Antonio Ligabue è uno dei pittori meno compresi del XX° secolo, dalla vita travagliata e sofferente. La sua storia, portata al cinema in questi mesi da Giorgio Diritti con il film Volevo nascondermi, è valsa all’attore Elio Germano il premio “Orso d’argento” come miglior attore alla Berlinale 2020. Il film, naturalmente, ha subìto un rinvio nella programmazione nelle sale a causa della pandemia dovuta al virus Covid-19. Ma il personaggio era stato già portato sugli schermi televisivi nel 1977 dal regista Salvatore Nocita, con un grande Flavio Bucci poi premiato anch’egli come miglior attore al Festival di Montreal. In questo periodo storicamente così complesso, è il caso di andare a recuperare su RaiPlay questa bella miniserie.

“Ligabue”. Regia Salvatore Nocita

Ligabue era nato in Svizzera, ma a causa dei suoi problemi mentali, del suo carattere difficile e introverso, venne espulso dal paese elvetico e inviato nel 1919 in Italia, nel piccolo comune di Gualtieri, Reggio Emilia, il luogo d’origine del padre adottivo Bonfiglio Laccabue. Aveva solo vent’anni.
Prende inizio da questo momento, dal traumatico impatto con la realtà profondamente provinciale e contadina della Bassa reggiana, una delle migliori produzioni Rai degli anni Settanta, girata con grande attenzione nei luoghi dove effettivamente visse il pittore e scultore. Composto da tre puntate, lo sceneggiato si basa sul racconto in versi Toni Ligabue di Cesare Zavattini, pubblicato nel 1967 da Franco Maria Ricci. È proprio lo stesso Zavattini, giornalista, scrittore e autore di innumerevoli soggetti cinematografici, a firmarne la sceneggiatura, la cui impronta neorealista si avverte con forza durante l’intero arco narrativo. 

La fotografia di Roberto Gerardi ci cala in un’ambientazione fredda, arida, essenziale. È il modo giusto di rendere non solo il gelo del clima, sopportato dall’artista che vive recluso nel bosco in una spoglia capanna, nascosto e refrattario ai contatti sociali, ma anche l’altro gelo, quello emotivo che la popolazione gli restituisce. Sono poche infatti le persone che lo avvicinano, gli altri lo chiamano “al matt” (“il matto”) o “al tedesch” (“il tedesco”), lo dileggiano o lo guardano comunque con sospetto nonostante sia innocuo. È solo grazie a una notevole sensibilità e apertura mentale che un altro pittore e scultore, Renato Marino Mazzacurati (Giuseppe Pambieri), insieme alla moglie Pia (Pamela Villoresi), decide di farsi carico dei problemi e della miseria in cui versa Toni. Lo consiglia, gli trova posto nella sua serra, gli dona tutto ciò di cui ha bisogno per coltivare, affinare e mettere in pratica la sua arte e il suo talento. 
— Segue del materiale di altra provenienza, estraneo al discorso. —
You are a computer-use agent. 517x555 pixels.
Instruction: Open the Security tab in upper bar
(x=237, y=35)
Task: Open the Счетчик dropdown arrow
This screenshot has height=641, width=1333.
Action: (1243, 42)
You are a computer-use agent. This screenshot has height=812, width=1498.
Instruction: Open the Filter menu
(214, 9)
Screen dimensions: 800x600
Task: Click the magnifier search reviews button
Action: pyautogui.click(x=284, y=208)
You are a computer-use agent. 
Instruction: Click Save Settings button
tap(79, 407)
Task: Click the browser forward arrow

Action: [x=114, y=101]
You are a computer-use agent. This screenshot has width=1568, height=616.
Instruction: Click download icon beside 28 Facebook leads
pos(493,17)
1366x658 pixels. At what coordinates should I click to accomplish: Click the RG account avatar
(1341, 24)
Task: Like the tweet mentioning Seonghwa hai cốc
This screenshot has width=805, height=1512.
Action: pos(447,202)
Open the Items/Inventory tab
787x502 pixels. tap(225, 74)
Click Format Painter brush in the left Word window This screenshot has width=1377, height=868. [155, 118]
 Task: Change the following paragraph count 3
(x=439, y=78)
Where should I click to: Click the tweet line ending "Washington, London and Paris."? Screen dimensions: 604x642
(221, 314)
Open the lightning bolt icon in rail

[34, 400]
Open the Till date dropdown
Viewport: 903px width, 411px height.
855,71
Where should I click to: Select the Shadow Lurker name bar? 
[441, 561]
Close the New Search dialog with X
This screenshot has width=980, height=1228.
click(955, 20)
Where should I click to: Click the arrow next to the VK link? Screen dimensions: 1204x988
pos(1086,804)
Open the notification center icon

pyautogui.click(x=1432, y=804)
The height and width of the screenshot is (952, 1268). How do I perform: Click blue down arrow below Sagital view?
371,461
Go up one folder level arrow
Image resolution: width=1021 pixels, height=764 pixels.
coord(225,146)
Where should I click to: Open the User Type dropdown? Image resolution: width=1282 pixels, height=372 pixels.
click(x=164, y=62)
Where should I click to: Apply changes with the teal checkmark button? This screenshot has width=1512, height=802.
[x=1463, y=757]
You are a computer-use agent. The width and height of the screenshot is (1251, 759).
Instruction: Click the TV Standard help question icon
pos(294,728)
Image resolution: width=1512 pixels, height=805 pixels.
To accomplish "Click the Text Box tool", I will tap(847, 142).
“Ligabue”. Regia Salvatore Nocita

Col tempo, grazie a questi aiuti, Ligabue riesce a farsi lentamente conoscere nella sua zona, pur continuando a soffrire di grandi lacerazioni: non ha una donna, ha pochissimi amici, vende spesso i suoi quadri per qualche piatto di minestra. Non ha neanche il conforto della famiglia, poiché il suo stesso nome, Ligabue, è l’alterazione di quello del suo padre adottivo, quel Laccabue che egli per tutta la vita ripudia e continua a credere il reale responsabile della morte della madre (in realtà l’uomo venne scagionato dall’accusa di uxoricidio e il decesso della moglie pare sia stato dovuto a una grave intossicazione alimentare). 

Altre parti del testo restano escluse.